Feb 13, 2013 09:21am
The issue of putting right the educational affairs of the country is correct and extremely important ?but its handling through the SC is entirely catastrophic.Subject of education is now devolved to the provinces which has increased the complexity and magnitude of the problems manifold.Let us start with the commission of the SC which would atleast have one SC judge', High court judges from each province and as many District and Session judges as the districts of Pakistan.This in itself may be misuse of legal power of the entire judiciary,as judiciary is not supposed to function as a chain of command down to district level and interfere in 'government funtions', which in fact means negation of the present 'judicial system.
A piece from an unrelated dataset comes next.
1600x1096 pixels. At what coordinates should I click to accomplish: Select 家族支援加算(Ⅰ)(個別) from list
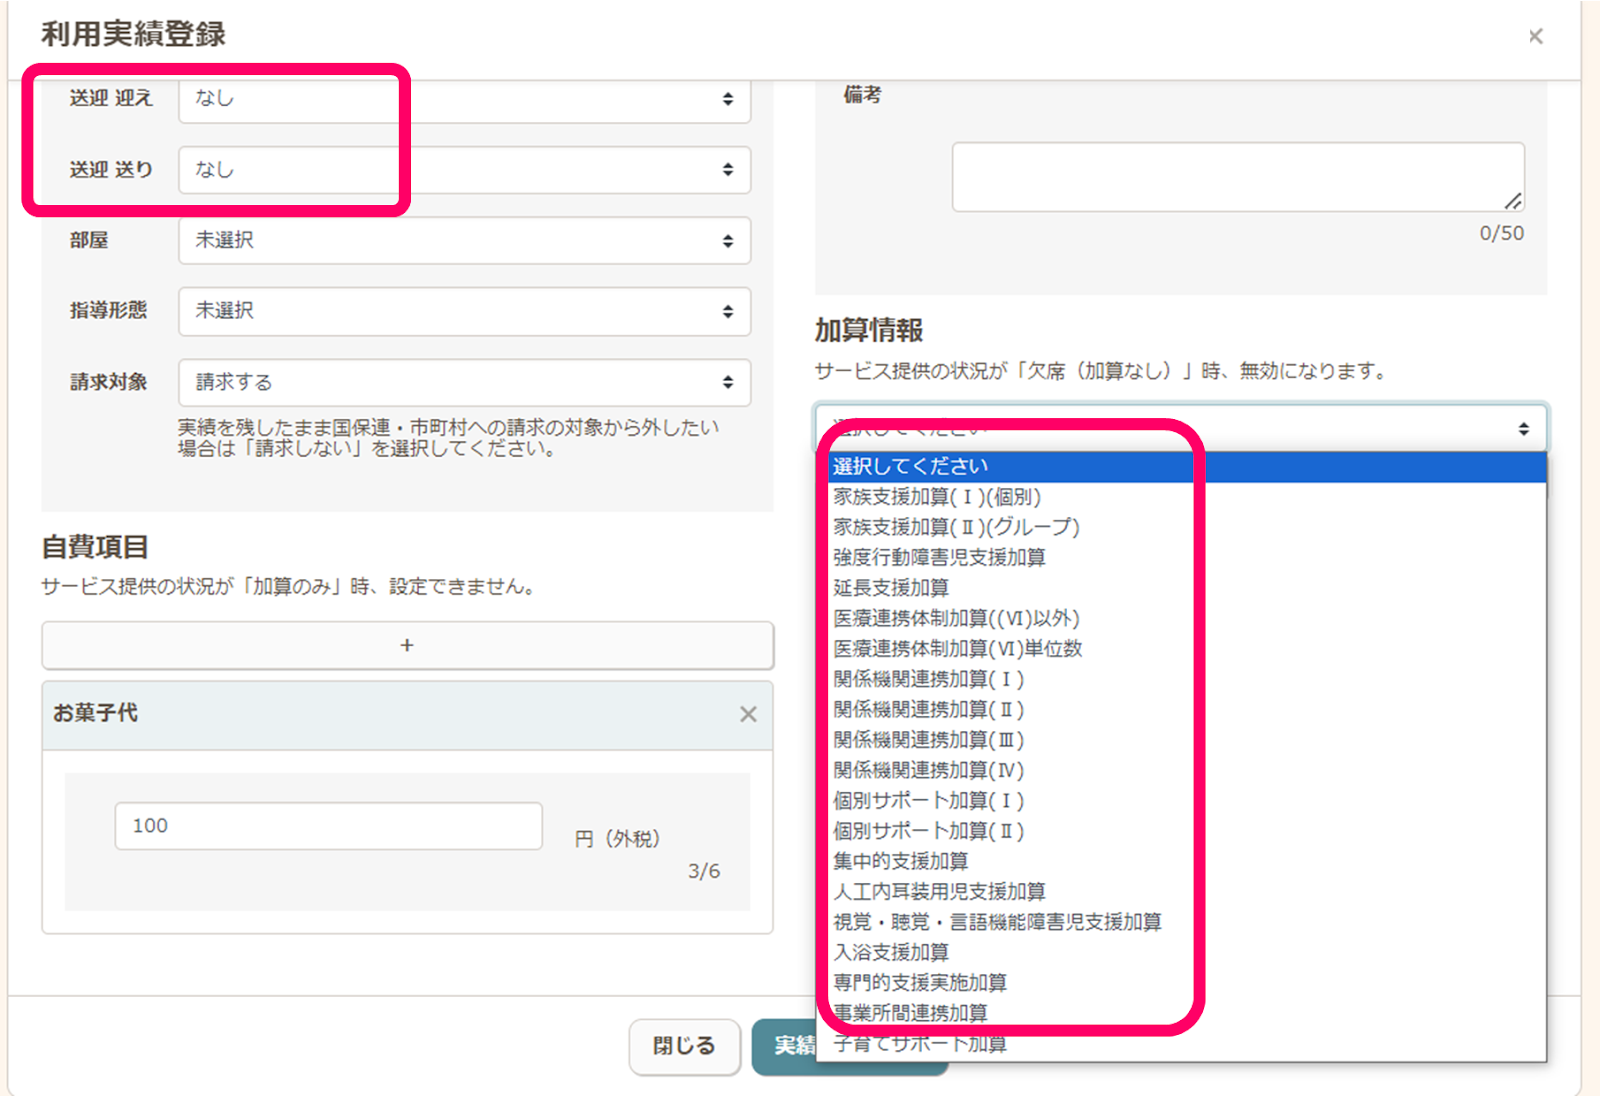(937, 497)
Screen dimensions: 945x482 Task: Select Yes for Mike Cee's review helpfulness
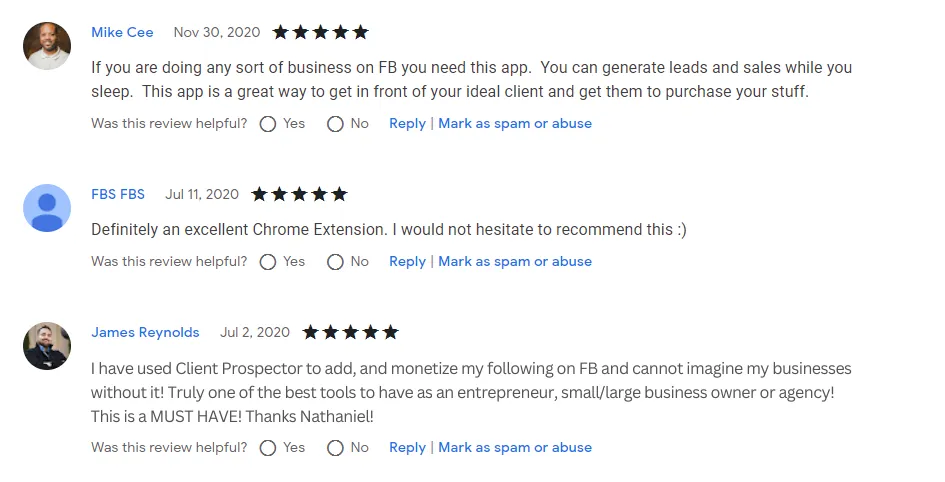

Secondly, this would bring judiciary more in contact with the government officials and general public increasing the chances of corrupton,patronage,nepotism and politicisaton of judiciary as a whole.In any case,this judicial commission consisting of about 70 members would not rely only on the data provided by the education officials because every thing would be hunky-dory for them.It would mean verification from independent sources.The question would be,what sources?. General public,media or lawyers?.To me the entire exercise is unlikely to yeild any positive result except 'Populism'. Better not to encourage running of parallel government lest we destroy everything.?
Sue Sturgess
Feb 14, 2013 01:05am
Pakistan government knows that it is much easier to control poor, uneducated people.